-- Opening Marker --

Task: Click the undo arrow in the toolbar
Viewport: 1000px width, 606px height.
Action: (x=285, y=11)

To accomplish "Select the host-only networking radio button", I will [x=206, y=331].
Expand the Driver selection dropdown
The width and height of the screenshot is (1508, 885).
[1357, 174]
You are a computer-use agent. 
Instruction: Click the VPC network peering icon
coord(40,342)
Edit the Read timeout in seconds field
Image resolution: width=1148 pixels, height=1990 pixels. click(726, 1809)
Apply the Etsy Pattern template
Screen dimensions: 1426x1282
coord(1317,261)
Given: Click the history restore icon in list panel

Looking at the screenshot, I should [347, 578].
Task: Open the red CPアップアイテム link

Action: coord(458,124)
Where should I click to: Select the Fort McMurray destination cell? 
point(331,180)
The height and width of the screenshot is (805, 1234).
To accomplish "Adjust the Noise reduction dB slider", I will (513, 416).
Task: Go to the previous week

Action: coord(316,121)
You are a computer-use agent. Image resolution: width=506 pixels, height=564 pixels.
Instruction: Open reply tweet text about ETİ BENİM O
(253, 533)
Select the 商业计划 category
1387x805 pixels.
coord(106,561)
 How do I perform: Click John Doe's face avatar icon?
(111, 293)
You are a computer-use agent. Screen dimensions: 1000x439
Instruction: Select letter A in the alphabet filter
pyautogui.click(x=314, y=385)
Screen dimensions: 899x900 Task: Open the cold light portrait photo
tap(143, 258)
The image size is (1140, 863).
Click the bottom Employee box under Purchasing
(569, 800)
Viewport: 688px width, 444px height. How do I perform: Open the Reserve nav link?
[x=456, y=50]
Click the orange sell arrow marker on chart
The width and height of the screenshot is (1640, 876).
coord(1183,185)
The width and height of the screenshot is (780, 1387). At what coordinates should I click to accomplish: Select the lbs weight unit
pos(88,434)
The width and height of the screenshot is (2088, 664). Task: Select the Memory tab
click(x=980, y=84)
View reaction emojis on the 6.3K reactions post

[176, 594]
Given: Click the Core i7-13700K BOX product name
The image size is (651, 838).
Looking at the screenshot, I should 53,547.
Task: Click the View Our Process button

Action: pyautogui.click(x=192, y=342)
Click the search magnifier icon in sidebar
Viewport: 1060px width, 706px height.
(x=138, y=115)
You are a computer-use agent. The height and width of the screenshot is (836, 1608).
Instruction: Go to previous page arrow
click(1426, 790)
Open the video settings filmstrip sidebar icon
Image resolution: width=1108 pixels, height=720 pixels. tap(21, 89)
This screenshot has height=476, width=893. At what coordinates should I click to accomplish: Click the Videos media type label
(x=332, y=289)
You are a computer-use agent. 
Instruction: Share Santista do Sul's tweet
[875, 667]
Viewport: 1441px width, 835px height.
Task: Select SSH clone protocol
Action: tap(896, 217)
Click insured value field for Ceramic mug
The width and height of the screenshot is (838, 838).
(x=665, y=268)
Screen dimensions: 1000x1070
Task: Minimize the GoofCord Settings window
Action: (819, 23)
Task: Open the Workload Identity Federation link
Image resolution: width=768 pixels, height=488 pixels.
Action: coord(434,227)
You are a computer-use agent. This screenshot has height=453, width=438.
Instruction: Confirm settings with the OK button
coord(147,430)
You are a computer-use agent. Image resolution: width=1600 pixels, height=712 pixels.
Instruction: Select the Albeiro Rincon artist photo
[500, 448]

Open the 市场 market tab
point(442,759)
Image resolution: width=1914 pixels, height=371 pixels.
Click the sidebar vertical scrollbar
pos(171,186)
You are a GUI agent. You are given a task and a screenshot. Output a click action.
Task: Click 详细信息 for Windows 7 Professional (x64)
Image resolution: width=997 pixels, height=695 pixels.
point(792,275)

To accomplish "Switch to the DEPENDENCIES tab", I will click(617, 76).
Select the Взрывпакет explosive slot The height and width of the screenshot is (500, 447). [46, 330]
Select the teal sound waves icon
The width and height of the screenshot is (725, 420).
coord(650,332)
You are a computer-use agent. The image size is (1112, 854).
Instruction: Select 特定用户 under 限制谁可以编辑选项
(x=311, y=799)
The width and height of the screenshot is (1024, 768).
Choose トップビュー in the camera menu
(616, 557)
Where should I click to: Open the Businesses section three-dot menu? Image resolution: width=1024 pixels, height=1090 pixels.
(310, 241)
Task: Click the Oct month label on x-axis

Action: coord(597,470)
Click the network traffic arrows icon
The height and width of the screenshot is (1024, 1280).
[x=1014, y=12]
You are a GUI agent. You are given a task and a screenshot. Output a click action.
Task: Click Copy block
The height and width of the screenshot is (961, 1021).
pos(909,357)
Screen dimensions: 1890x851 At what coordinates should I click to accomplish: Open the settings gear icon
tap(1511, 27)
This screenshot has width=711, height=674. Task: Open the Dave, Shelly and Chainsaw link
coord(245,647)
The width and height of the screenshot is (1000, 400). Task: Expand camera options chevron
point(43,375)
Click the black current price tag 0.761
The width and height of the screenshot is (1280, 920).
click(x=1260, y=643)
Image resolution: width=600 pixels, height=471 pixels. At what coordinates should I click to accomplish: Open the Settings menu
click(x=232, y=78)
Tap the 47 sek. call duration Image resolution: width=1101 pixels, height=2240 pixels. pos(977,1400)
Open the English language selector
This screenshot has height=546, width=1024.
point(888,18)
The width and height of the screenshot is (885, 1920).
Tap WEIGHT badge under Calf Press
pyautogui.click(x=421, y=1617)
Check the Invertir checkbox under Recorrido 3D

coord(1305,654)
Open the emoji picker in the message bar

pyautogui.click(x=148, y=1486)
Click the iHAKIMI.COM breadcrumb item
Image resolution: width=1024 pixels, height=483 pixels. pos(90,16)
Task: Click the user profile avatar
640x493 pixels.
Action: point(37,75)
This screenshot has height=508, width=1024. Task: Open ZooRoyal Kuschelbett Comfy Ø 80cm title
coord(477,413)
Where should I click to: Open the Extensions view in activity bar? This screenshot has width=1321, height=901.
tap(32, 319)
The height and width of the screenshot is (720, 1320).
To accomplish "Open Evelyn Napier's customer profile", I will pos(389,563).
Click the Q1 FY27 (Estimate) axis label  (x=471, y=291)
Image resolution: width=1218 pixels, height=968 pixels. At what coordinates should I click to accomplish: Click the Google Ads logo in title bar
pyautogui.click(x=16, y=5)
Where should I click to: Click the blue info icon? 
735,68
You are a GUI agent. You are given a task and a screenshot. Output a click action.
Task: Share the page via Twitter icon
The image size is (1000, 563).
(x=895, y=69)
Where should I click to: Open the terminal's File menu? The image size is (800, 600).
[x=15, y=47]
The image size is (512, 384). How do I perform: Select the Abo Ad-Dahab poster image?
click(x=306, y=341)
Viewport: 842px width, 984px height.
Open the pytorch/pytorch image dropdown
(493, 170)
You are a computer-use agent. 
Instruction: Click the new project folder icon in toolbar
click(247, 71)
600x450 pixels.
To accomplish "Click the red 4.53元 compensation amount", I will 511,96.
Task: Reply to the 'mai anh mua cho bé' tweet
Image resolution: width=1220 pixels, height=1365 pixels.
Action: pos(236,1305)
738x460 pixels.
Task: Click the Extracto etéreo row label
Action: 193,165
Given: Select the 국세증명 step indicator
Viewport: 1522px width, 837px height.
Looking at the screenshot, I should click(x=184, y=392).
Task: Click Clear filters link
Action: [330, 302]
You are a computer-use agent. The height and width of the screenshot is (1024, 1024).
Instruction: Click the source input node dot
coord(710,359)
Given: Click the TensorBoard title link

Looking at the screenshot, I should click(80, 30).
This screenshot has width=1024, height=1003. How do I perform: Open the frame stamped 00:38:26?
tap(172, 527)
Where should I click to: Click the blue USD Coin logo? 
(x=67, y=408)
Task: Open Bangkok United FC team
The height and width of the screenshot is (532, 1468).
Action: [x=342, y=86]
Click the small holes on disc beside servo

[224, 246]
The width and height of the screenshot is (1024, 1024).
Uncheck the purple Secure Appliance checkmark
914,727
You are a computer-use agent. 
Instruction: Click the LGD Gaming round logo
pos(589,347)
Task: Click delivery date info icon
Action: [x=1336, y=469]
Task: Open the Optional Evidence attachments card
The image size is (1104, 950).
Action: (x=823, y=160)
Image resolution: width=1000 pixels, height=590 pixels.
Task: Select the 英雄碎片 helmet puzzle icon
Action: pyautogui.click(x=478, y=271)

-- Closing Marker --

Check each line of the material for the string "computer", then state how many lines have it and nothing more.

11